A ceux qui partent, je dis bon vent
A ceux qui s'enfuient, je dis tant pis
Le vieil équipage lui, continu le voyage
Deux décennies qu'il vogue sur les mers
Celle de la douleur, de la peine, de la peur
Souvent sans capitaine, parfois même sans boussole
Navigation à vue pour ces vieux briscards, aux forts tempéraments
Rodés par les embruns, usés par les tempêtes, fatigués par les naufrages
Ils restent droits sur le pont, le regard toujours tourné vers l'horizon
A eux je dis bravo pour ce courage,rester n'est pas si facile
A ceux qui vont  arriver, je dis regardez bien
Écoutez attentivement l’âme du bateau, le chant des matelots
observez avec eux les blessures,  infligées par les nombreux écueils
Naviguer par gros temps ne s’apprend pas que dans les livres
A ceux qui sont devenus trop âgés au fil des marées, je dis faites escale
Le temps est venu de quitter le bateau, de poser pied a terre
D'oublier à jamais tous ces fou de bassan,  piaillant leur désarroi
Et fixer à l'est,  le soleil au lever,  illuminer de milles feux, tous ces nouveaux départs
Le cœur gros,  le vague à l’âme je regarde les mers,  folles de colère
Secouer sans ménagement  tout ces évènements
Me laissant à jamais seul devant les éléments déchaînés
à ceux qui partent , à ceux qui s'enfuient,  à ceux qui arrivent, je dis bonne chance 
A moi qui reste encore un peu, je souhaite l’espérance
Vigilant, à la proue du vieux navire social , je scrute au travers du brouillard des différences
Le jour béni de ma renaissance
                                                                              jjr

Commentaires

  1. La puissance de ces écritures est proche de celle d'Arthur Rimbaud.
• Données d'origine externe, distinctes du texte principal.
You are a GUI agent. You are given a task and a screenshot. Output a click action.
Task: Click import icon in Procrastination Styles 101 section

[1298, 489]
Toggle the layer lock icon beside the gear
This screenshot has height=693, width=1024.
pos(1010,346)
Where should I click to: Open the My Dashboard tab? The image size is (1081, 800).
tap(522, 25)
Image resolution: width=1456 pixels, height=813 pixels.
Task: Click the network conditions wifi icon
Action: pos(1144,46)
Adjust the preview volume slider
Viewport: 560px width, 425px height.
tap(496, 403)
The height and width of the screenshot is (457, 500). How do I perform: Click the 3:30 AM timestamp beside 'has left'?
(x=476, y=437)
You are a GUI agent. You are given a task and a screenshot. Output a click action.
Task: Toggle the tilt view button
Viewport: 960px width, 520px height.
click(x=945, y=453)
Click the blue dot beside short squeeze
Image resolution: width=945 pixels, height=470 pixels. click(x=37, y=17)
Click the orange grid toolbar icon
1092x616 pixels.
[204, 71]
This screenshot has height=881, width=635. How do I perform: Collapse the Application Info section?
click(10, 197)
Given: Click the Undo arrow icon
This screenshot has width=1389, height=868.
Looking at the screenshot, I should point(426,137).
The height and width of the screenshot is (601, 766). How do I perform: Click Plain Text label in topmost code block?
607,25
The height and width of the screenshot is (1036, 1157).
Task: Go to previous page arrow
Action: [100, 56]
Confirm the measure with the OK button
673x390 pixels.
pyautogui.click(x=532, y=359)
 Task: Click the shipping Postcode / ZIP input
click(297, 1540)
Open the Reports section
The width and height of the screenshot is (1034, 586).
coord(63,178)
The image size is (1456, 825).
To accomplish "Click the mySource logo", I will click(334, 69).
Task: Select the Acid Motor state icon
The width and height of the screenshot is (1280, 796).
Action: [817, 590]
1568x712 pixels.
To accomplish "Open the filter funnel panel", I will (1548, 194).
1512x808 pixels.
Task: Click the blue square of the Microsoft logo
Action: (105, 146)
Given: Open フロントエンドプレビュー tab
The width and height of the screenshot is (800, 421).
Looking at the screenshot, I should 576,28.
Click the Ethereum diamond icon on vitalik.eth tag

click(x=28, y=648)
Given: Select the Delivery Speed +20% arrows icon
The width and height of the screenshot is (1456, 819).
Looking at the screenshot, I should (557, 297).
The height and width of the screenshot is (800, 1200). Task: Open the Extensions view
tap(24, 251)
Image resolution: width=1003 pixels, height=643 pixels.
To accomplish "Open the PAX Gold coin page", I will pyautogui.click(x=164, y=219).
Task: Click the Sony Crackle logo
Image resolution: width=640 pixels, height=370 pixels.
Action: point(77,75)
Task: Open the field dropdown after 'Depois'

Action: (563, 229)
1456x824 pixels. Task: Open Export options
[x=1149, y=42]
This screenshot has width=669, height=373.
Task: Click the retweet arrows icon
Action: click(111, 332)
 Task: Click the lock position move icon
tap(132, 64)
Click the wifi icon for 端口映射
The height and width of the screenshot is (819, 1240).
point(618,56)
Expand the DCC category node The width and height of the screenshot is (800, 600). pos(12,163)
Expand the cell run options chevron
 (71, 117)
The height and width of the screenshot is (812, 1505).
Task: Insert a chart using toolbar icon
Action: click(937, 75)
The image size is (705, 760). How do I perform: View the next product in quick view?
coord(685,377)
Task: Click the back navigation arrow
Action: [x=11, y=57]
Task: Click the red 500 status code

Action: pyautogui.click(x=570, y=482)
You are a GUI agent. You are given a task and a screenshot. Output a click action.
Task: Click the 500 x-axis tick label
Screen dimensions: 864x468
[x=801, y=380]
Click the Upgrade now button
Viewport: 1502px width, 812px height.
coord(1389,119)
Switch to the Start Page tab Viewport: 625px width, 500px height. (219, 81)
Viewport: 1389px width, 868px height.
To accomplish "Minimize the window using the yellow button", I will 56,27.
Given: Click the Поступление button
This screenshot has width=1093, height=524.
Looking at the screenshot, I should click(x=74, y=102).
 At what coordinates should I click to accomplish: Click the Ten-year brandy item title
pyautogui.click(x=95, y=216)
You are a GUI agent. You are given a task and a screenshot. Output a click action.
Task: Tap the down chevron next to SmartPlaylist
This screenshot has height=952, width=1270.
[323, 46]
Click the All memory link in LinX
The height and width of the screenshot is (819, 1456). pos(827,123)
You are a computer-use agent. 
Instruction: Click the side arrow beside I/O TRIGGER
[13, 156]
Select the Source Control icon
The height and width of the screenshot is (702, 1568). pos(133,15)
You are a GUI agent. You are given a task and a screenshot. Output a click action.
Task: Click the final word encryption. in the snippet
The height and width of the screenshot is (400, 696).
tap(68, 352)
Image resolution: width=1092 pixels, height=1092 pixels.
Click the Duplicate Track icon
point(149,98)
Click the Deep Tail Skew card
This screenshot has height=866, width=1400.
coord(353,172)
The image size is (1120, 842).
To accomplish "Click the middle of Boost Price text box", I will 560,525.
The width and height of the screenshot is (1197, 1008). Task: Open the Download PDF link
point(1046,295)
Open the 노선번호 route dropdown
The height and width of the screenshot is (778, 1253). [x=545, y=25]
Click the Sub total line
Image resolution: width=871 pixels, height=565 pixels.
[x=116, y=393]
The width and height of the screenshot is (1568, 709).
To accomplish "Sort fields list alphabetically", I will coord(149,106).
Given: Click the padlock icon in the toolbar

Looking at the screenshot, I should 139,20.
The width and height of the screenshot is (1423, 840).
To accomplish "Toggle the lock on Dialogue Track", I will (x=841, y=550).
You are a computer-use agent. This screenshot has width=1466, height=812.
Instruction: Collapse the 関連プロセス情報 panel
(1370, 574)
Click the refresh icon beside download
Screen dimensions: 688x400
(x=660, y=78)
Poète visité très tôt dans mon adolescence laissant monter en moi les émotions qui laissent couler des larmes chaudes sans pouvoir pousser des cris. Il est si vrai que nous puisons nos forces dans les turbulences et que l'on s'approche toujours plus près des escales où l'on pourra enfin se reposer. Les marques de la vie s'inscrivent dans nos corps mais le visage reste illuminé par la FORCE du sourire et le regard vers les autres.
    Merci pour cette prose! A toi l' ARTISTE.